Rows of pointing data:
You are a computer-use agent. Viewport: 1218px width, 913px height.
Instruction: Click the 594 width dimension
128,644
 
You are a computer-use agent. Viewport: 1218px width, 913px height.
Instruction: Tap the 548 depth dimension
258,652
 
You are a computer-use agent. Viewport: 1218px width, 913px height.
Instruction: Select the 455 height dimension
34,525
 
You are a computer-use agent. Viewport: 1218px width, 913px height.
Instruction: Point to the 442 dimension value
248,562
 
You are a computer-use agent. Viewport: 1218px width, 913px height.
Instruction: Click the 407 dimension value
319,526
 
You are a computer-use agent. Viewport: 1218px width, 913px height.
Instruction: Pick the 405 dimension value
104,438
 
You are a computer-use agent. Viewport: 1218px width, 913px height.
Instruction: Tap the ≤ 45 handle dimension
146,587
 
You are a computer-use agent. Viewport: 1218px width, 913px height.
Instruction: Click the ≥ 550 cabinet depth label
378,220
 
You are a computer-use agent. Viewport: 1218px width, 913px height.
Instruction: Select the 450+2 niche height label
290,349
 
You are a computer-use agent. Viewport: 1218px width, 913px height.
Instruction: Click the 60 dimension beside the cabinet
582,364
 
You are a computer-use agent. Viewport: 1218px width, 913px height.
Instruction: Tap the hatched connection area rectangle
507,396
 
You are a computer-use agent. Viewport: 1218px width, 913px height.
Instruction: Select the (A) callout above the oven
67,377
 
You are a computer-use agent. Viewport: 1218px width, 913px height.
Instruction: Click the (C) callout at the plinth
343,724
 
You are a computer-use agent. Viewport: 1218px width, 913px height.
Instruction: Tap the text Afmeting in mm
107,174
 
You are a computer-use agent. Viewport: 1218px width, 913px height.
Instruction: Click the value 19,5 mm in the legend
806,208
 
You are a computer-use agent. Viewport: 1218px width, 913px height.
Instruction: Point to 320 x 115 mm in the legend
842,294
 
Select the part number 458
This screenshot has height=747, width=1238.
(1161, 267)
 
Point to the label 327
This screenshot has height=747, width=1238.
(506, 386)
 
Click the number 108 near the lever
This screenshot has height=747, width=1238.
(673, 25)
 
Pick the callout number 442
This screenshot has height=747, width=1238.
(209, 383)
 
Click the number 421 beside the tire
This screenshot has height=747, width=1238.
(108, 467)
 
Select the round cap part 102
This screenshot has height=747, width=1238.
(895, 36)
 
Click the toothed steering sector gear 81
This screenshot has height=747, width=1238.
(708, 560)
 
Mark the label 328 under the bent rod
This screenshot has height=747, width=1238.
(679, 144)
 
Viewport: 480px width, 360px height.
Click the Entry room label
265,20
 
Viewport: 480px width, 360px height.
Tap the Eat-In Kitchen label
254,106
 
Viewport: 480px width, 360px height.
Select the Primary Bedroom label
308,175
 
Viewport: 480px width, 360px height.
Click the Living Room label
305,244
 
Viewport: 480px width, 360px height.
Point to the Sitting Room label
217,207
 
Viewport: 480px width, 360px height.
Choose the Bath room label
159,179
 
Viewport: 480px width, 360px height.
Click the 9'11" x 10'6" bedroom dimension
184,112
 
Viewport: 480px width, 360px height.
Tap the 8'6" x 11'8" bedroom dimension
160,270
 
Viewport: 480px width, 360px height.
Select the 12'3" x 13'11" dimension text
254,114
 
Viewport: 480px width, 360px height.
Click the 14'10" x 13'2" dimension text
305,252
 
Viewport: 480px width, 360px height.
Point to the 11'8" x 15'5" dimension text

**What is required:**
List every line in the entries above that contains the word "Pick", copying each line in full.

**Task output:**
Instruction: Pick the 405 dimension value
Pick the callout number 442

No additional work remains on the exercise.